*WHAT THIS TASK INVOLVES*: Starting at the line below that contains "The height and width of the screenshot is (2024, 1820).", print each line through the end of the records exactly as it appears.

Stored records
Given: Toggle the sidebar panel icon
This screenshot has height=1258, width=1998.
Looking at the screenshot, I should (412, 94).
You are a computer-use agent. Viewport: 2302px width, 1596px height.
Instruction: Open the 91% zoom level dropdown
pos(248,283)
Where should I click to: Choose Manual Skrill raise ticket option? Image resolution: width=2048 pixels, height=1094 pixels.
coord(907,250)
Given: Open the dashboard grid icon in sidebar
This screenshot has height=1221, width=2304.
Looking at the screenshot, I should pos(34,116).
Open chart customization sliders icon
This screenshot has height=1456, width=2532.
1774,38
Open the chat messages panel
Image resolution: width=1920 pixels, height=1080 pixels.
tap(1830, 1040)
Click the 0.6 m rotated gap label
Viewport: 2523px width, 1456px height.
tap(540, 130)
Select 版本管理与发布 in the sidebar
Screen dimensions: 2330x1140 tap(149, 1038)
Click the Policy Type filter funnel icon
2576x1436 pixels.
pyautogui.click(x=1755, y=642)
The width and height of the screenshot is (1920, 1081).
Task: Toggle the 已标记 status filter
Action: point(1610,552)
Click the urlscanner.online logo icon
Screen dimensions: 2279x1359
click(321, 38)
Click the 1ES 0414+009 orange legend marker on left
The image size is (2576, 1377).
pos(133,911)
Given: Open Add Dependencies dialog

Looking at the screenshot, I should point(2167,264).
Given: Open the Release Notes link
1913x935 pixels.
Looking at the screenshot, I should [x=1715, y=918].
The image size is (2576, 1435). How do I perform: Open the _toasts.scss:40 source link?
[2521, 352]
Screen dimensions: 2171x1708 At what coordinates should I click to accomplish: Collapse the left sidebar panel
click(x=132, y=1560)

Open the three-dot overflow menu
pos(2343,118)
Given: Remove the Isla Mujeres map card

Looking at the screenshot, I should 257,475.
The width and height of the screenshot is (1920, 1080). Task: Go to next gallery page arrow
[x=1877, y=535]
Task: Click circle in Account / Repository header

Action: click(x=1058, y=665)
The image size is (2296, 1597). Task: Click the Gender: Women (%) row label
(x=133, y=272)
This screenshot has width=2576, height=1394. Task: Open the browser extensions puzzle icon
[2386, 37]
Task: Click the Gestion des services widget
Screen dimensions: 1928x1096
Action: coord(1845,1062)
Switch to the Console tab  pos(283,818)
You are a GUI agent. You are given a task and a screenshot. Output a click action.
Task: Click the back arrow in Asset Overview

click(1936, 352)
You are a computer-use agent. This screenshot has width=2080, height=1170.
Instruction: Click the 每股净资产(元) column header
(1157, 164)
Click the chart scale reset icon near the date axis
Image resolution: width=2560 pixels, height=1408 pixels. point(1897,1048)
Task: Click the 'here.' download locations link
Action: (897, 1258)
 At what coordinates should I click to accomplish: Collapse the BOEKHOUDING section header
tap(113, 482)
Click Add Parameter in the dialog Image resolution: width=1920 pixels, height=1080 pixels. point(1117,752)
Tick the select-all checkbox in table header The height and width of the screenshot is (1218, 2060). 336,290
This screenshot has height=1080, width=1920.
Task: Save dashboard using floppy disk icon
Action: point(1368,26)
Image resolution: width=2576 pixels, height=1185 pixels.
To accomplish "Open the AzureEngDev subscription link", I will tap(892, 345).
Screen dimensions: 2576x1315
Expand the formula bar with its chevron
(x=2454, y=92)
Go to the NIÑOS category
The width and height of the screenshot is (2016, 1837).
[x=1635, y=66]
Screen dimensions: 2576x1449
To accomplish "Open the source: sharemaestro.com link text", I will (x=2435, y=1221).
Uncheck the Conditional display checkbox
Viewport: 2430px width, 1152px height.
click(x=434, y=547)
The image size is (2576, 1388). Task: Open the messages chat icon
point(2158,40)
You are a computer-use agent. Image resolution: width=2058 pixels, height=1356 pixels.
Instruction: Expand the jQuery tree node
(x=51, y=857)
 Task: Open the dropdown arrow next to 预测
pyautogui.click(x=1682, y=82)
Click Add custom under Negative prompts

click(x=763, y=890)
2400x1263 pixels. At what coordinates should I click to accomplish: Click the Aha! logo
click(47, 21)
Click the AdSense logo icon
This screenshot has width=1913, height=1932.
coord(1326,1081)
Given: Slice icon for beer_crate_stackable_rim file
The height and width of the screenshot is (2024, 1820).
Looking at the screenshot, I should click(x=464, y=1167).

*SOLUTION BELOW*:
The height and width of the screenshot is (2024, 1820).
Looking at the screenshot, I should click(x=464, y=1167).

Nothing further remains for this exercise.